(PAGE EXCERPT):
┌──
How To Win Buyers And Influence Sales With Content Marketing Part 1: Understand And Identify Your Target Audience
We get it…
Regardless of what most will tell you, marketing and promoting your business online is not easy, actually, it's very hard. But it doesn't have to be, We prepared this series to give you a step-by-step web marketing strategy that actually works. By the end of this series, you will be able to:
Define and understand your target audience
Create irresistible content for your audience
Promote your content and get a steady stream of traffic
Convert visitors into leads
Make offers your leads can't refuse
Make your clients beg you to take their money (well, maybe not quite literally)
Before you even think about hiring a web designer, or spending on ads, the first thing you need to do is understand and know your dream customer intimately!
A study by Marketing Evolution suggests that $37 billion is wasted in ad spend every year from ads that fail to engage the target audience.
As you will see by the end of this post, understanding your audience will help you craft a message that stands out from your competition. Create offers your audience can't refuse, create content your audience can't help but consume and share.
To do this, you need to create buyer personas…
How To Identify Your Target Audience: Creating Buyer Personas
A buyer persona is a semi-fictional representation of your ideal customer based on market research and real data about your existing customers. It's the first step towards getting a deeper understanding of whom you're trying to sell to.
└──
(DATA):
┌──
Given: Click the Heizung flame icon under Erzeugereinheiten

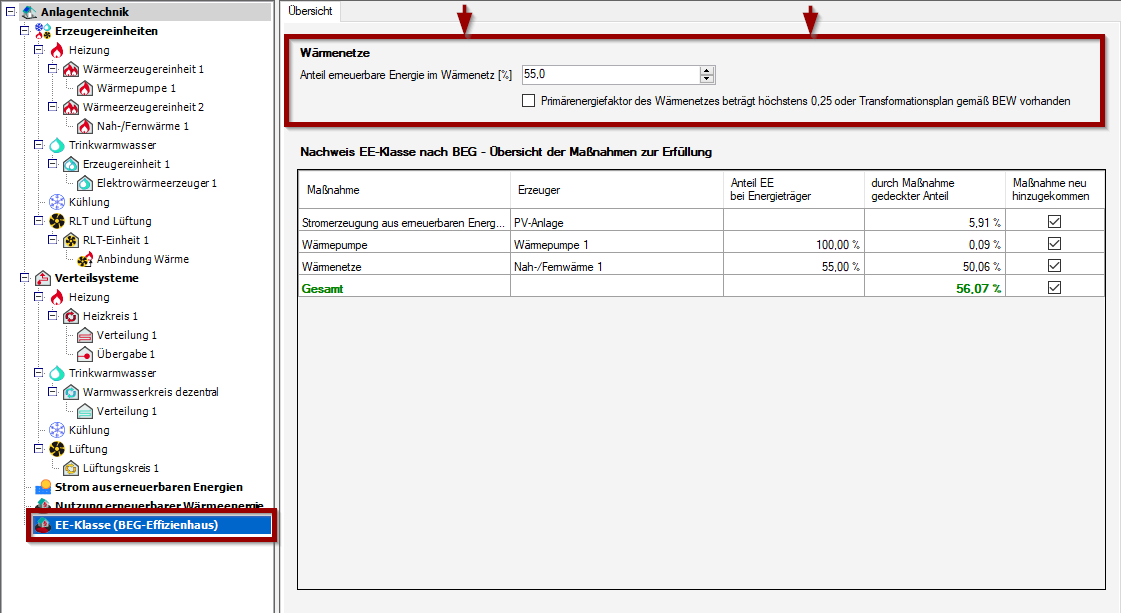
└──
(WRITTEN TASKS):
a – Transcribe the part of the content marketing article that begins at the words "A study by Marketing" and stops after "to sell to.".
b – According to the content marketing article, how much money is wasted in ad spend every year on ads that fail to engage the target audience?
c – Continue the content marketing article, starting after its final sentence.
The listing is not needed for any of these tasks.

(RESULTS FOR EACH TASK):
a –
A study by Marketing Evolution suggests that $37 billion is wasted in ad spend every year from ads that fail to engage the target audience.
As you will see by the end of this post, understanding your audience will help you craft a message that stands out from your competition. Create offers your audience can't refuse, create content your audience can't help but consume and share.
To do this, you need to create buyer personas…
How To Identify Your Target Audience: Creating Buyer Personas
A buyer persona is a semi-fictional representation of your ideal customer based on market research and real data about your existing customers. It's the first step towards getting a deeper understanding of whom you're trying to sell to.

b – $37 billion, according to a study by Marketing Evolution.

c –
How do you create a buyer persona…
The profile of your target audience or buyer is and should be based on real data or at the very least educated guesses.
Talk to your sales team, if you have one, look at your previous clients. Grab your web analytics, if they are available. Look at your social media followers. Use that data to answer the following questions:
In general, who is your customer? Is it a university student?
Were they the final decision maker?
What does their job look like?
Are they your company's primary point of contact?
What are their roles at work?
What is their preferred method of communication? Email, phone, instant messaging?
Which social networks do they use?
How do they gain information? Read blog posts, watch YouTube videos?
Who do they report to, or do they make most decisions?
What do they need to solve their most pressing problems?
What are their goals?
How old are they?
Are they married or single? Kids or no kids?
Create a profile
Now that you have a better idea of who your customer is, it's time to develop a specific, distinctive image of an individual person that you speak to in your marketing. (You might well be creating more than one.) On a piece of paper or word doc, give your persona a name, for example, John.
Add their basic demographic information you got from the previous step like — age, gender, income, where they work, etc. But be sure to also branch off into personality traits, quirks, habits, customs, beliefs, routines, etc.
Take a look at the example below.
After that, give your persona a story, for example, “Hilda owns her own interior design studio and works as a solopreneur. She does all the work from looking for clients to delivering the work.”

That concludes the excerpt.